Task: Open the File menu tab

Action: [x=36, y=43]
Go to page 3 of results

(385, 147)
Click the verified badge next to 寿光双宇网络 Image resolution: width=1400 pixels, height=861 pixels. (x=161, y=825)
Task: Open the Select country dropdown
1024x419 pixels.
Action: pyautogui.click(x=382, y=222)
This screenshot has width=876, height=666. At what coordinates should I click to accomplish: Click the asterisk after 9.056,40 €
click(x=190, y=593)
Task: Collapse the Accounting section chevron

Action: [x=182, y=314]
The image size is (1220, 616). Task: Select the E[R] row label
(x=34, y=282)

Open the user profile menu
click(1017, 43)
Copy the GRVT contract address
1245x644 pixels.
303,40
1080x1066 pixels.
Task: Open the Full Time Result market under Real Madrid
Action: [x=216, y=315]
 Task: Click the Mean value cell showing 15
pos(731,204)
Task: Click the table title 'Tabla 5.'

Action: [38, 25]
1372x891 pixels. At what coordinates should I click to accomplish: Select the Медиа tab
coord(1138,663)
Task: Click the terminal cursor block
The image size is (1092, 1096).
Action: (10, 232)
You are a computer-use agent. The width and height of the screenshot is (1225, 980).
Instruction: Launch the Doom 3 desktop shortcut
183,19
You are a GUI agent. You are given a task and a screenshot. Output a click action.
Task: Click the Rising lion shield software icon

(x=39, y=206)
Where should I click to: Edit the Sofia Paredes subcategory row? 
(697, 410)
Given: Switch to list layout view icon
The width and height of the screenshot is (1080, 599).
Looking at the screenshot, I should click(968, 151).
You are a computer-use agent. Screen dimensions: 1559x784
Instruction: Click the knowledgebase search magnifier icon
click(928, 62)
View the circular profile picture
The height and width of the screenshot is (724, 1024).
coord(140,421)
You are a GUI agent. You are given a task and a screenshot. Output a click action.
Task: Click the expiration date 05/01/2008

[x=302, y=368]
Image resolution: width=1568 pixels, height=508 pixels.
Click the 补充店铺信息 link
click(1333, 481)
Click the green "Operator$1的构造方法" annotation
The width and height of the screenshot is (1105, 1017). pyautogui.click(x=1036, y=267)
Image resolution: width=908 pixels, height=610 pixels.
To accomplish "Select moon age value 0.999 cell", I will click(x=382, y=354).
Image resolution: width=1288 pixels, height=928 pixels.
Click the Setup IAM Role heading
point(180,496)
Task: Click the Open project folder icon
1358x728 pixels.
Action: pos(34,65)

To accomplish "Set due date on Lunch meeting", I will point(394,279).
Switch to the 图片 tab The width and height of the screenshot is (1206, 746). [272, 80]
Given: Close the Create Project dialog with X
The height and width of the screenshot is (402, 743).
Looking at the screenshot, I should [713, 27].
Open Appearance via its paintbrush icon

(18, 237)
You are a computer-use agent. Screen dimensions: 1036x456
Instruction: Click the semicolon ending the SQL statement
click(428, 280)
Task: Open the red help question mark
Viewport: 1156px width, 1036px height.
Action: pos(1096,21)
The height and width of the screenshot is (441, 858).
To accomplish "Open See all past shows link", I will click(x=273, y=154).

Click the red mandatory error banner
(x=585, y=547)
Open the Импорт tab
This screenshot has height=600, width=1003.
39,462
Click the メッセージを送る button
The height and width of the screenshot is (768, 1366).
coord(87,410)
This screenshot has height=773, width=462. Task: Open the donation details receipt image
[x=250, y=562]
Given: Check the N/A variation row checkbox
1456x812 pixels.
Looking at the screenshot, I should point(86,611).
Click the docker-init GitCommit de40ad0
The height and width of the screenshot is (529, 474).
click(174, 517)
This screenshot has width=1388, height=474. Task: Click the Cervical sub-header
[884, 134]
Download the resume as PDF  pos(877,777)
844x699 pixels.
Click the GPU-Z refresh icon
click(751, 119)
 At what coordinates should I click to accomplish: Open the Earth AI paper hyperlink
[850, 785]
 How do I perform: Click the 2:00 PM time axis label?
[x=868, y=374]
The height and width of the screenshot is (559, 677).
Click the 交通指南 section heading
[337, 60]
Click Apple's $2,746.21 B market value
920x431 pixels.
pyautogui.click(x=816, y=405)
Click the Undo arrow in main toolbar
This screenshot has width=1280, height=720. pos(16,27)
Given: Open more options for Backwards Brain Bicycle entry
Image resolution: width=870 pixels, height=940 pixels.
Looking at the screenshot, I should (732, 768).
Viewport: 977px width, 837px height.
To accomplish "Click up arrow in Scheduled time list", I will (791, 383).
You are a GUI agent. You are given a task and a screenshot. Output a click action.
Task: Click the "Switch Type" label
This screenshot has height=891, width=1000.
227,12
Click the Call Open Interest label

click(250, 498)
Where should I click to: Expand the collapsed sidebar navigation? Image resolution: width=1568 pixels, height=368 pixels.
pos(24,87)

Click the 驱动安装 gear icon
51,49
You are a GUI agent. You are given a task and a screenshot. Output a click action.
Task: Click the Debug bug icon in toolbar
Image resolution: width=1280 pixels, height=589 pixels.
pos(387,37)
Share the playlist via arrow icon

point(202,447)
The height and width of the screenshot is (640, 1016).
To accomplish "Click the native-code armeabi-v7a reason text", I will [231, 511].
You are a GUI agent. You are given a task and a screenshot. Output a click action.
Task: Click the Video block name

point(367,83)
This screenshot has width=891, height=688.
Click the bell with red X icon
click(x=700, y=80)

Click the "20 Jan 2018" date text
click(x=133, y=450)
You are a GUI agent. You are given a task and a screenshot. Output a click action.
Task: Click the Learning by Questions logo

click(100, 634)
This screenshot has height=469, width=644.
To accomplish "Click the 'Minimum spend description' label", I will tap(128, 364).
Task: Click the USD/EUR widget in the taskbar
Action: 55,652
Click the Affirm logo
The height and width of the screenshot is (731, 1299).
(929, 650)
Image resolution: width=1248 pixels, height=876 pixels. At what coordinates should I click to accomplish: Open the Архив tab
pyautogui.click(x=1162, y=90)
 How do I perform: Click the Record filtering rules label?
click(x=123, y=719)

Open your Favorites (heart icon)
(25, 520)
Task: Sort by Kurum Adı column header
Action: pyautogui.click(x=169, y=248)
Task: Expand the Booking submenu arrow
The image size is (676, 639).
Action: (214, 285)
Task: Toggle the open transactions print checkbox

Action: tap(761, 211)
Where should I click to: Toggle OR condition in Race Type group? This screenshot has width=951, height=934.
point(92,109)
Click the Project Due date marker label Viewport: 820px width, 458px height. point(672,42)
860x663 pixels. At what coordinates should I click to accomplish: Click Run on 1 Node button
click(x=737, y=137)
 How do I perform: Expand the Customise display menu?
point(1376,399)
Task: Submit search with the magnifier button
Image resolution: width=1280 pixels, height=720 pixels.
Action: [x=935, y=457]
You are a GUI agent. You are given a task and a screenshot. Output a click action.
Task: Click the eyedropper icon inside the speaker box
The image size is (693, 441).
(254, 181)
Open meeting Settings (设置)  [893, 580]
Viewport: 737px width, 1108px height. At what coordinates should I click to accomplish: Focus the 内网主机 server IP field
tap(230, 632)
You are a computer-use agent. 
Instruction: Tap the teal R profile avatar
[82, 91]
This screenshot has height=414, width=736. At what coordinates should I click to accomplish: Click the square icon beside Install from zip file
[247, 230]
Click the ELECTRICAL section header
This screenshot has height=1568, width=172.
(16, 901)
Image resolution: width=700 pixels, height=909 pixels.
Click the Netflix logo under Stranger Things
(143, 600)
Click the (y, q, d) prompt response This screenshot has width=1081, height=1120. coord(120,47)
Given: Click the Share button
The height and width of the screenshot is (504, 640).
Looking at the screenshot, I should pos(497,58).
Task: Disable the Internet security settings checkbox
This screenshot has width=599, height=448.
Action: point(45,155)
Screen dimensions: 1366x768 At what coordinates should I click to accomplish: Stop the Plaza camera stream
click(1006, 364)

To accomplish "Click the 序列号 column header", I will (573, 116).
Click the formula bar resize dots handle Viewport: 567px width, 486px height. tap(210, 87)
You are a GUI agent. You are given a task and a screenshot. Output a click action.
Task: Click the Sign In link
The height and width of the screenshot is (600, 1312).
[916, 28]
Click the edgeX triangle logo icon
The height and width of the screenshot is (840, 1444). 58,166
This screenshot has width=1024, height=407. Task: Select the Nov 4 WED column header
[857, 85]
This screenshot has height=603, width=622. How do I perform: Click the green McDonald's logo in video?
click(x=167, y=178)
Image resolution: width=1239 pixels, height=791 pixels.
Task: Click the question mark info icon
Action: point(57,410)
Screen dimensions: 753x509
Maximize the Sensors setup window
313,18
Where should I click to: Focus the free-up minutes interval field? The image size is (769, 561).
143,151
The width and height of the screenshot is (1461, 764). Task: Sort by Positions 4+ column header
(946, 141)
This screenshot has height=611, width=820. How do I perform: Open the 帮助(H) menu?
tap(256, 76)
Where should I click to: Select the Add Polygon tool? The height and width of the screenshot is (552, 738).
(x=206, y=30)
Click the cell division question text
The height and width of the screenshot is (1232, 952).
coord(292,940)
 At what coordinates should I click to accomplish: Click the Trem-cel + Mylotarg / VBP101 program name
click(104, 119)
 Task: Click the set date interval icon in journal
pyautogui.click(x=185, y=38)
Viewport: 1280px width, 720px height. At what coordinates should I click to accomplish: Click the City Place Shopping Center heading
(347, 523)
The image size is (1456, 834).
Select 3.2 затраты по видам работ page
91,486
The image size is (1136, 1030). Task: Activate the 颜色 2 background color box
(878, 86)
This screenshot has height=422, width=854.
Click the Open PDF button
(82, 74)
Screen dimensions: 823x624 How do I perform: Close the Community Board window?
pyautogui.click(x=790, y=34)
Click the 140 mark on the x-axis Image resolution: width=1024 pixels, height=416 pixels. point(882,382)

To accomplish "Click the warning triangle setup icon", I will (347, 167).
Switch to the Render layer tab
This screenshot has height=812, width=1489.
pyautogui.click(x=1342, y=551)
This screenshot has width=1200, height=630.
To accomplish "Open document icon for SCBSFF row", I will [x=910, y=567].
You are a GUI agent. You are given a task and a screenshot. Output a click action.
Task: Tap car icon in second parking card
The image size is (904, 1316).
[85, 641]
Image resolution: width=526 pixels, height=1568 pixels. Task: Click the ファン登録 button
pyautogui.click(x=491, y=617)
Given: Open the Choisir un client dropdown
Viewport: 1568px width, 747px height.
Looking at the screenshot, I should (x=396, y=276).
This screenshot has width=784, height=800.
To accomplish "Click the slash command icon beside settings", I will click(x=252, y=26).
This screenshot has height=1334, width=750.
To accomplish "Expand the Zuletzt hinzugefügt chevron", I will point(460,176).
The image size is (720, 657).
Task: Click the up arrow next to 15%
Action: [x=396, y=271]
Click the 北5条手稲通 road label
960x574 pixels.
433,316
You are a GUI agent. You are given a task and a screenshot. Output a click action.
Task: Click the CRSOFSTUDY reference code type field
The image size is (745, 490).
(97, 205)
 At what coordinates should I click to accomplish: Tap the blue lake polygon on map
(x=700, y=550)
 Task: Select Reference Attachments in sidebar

= = = =

### What the exercise asks
Check each line of the listing for the word "Switch" and state how many lines contain it, with no other words.

### Solution
4